Why a separate program for young people?

“Our studies showed that young adults were less likely to access charitable food that was available to them,” says Paul Michael Taylor, Executive Director of GNH.  “We want to provide a mechanism for fostering leadership and building relationships, while addressing the root causes of food insecurity.”

Andrew Christie, community food advocate at GNH, defines food security as “generally, the stage where every individual has the ability to consume a healthy, nutritious, sustaining meal that is culturally appropriate for them at all times.”  Food insecurity is the absence of any of those conditions.  He adds, “The young adult population is at the highest risk of developing food insecurity.”

In the West End, nearly 50 percent of people are between the ages of 20 and 39.  Yet research done by GNH in partnership with students from the University of British Columbia Immigrant Vancouver Ethnographic Field School found that this demographic was not represented in virtually any of the programs in operation over the summer in the West End.

“One of the things that contributes to food insecurity in Canada is that a lot of people just don’t have the knowledge or the skills that they need to prepare healthy food,” says Christie.

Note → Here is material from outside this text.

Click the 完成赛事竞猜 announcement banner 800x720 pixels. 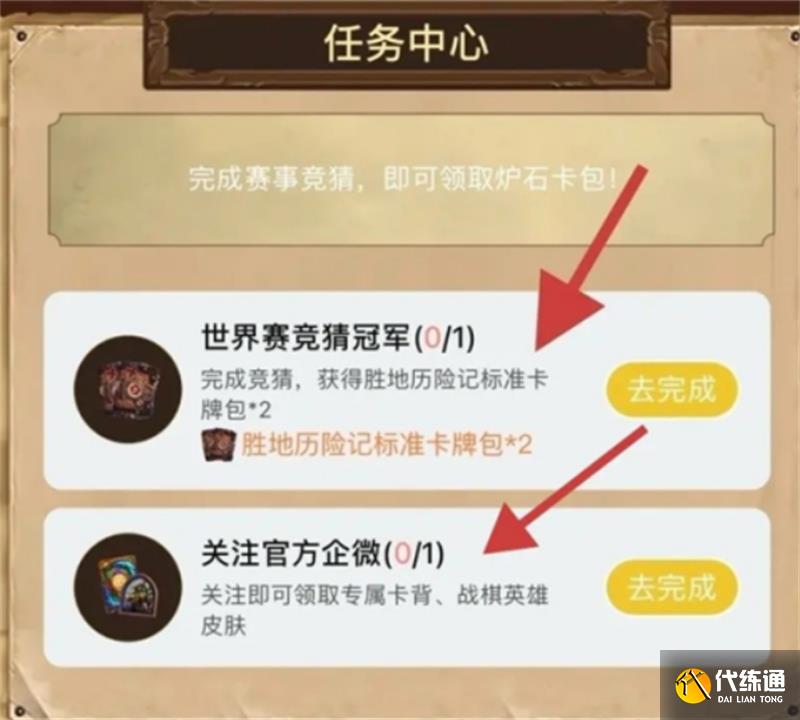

In the weekly program, participants will be learning basic cooking skills, led by students from local culinary schools, including how to keep a kitchen sanitary.  In addition to preparing and consuming nutritious meals from scratch, a key component of the program will be focused  mealtime conversation.  “We’ll be talking about ideas of food justice and food access, and identifying some major barriers that participants are facing towards accessing healthy food on a regular basis,” says Christie.  “Then we’ll be looking at what steps we can take to change that.”

GNH recognizes that, in addition to the high cost of rent, which in the West End averages $100 more per month than in the rest of the city,  many young adults are also challenged by student debt, low-wage jobs, and raising young children.  “We need to create safe spaces for people to talk about poverty with their peer group,” says Taylor, “in a respectful and dignified way.”

Meal plans will be decided by the participants, based on their food and recipe preferences, with an awareness of the budgets and time constraints of young adults who may be working, going to school, and raising a family at the same time.  Each week the group will make large enough batches of food so each participant can take some home.

As participants identify their barriers to food security, GNH staff and volunteers will work with them to find tools to surmount those barriers.

“Food is a wonderful means to bring young adults in the West End together to build community” says Taylor. “By creating a mechanism for them to be learning and working together, we’ll be breaking bread and breaking barriers,” he sums up neatly.

The free “Consuming Conversations” program, funded by the Vancouver Foundation, will be launched in January, 2014, with room for up to 12 participants in Gordon House’s kitchen.

Written by Linda Lawson

 

Activist outside CBC station.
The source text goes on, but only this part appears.